» Information shown:
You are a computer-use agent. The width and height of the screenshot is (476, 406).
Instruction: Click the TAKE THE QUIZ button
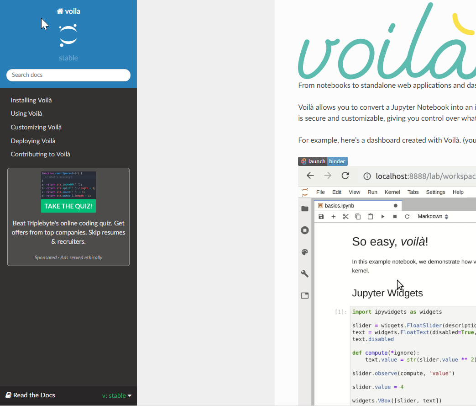68,206
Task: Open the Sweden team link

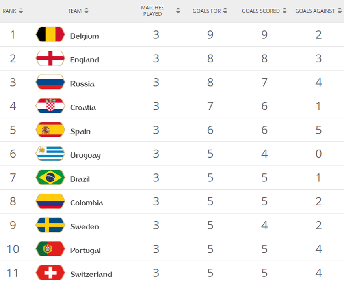Action: click(84, 227)
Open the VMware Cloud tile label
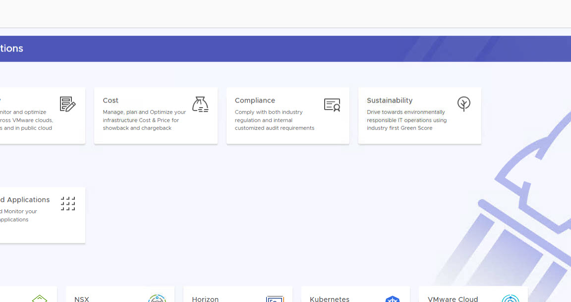 coord(453,299)
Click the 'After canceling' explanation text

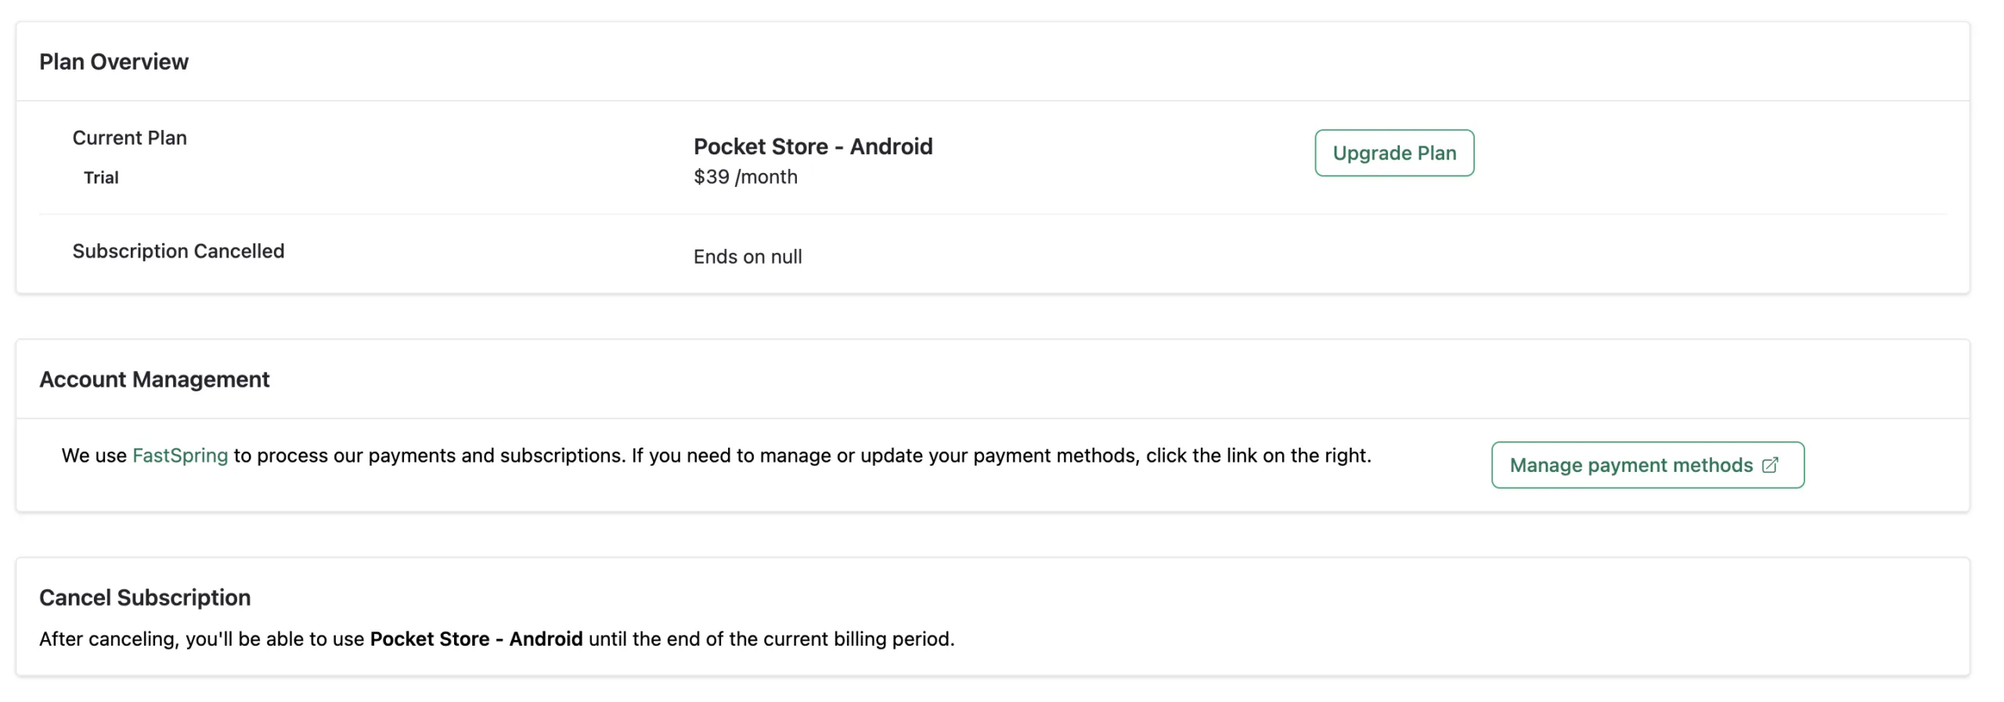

» Problem:
Please copy every line of the entries above word for word, leaving out the pictures.

» Response to this task:
You are a computer-use agent. The width and height of the screenshot is (476, 406).
Instruction: Click the TAKE THE QUIZ button
68,206
Task: Open the Sweden team link

Action: click(84, 227)
Open the VMware Cloud tile label
 coord(453,299)
Click the 'After canceling' explanation text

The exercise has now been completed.